I would also consider that definitions of success are a very personal thing. When I see a friend who's successfully climbed the finance ladder and has a mortgage and 3 kids, I thank my lucky stars it isn't me because that is not at all what I want personally. Im happy for him as that seems to be what he wants, but spending my days in that kind of job sounds like utter misery and don't even get me started on having a gaggle of kids. To each his or her own.

So success is a deeply personal and individual thing. The only universal commonality is that it never ever lasts.
 
It has been an incredibly humbling experience for me. It is really interesting to see all the people I've known since freshman year go through this process and how different it is going for everybody. There are people I know whose acceptance seemed like a foregone conclusion a couple of months ago. Now? They are still waiting to hear back from anyone.

Another comment I have on this process is this--the system obviously greatly favors those who are able to excel academically, but those people are not necessarily material for good doctors. In some cases, I think that their actions indicate that they would be terrible doctors. But with the amount of competition that there is, there must be a way to cut out a lot of people, and I really don't see an alternative.

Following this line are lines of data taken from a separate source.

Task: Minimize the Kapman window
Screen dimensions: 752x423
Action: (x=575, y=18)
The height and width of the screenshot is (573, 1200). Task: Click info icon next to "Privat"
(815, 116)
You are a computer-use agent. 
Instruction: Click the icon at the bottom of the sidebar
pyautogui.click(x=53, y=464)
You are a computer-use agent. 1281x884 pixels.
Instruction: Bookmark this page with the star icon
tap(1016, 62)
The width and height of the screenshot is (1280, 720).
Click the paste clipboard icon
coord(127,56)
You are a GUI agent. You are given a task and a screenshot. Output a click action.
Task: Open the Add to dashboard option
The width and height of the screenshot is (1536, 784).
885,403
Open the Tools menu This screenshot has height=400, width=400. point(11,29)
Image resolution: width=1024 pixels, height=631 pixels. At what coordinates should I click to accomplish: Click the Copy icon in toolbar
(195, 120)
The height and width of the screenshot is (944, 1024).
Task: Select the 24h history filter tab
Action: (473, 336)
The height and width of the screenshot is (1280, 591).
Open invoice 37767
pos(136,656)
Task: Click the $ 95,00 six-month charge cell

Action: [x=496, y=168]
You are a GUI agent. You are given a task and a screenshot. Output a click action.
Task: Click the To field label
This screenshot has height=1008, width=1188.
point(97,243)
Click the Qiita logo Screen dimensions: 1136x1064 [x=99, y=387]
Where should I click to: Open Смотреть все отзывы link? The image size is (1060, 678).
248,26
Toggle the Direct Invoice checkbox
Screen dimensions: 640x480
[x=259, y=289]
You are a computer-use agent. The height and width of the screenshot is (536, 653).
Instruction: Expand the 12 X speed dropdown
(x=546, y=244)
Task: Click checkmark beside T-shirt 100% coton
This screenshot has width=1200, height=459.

I believe that I have put myself in a position where I will get into medical school...eventually. I believe that if I don't get in this time, it will not be because my application is bad per se, but because it is not good enough. In the meantime, it is a waste of precious intellectual and emotional resources to lament the success of others when it really doesn't affect anyone but them.

I always try to remember what my father used to say..."Keep the faith, and trust in the unknown end."
 
Why wouldn't you be happy for a friend?
 
Sometimes it's hard to stay upbeat when you see all your friends doing well and you're having a hard time. But I like to keep this quote in mind: "blowing out someone else's candle won't make yours shine any brighter."
 
As a bit of an old fart, I can say with complete certainty that success, maybe more than anything else, is fleeting. Whether or not they share it on social media, everyone has crap happen sooner or later. Be happy for your friends while they are having success because I promise it won't last forever. Neither will yours or mine. Like many things in life it ebbs and flows.

I would also consider that definitions of success are a very personal thing. When I see a friend who's successfully climbed the finance ladder and has a mortgage and 3 kids, I thank my lucky stars it isn't me because that is not at all what I want personally. Im happy for him as that seems to be what he wants, but spending my days in that kind of job sounds like utter misery and don't even get me started on having a gaggle of kids. To each his or her own.

So success is a deeply personal and individual thing. The only universal commonality is that it never ever lasts.
I agree and disagree with your premise. You're saying you should celebrate because they will eventually fail, which kind of sucks. I say celebrate because why not, let's ****ing celebrate. When things go bad, we can mourn together.
 
i am happy for them? how else would you respond?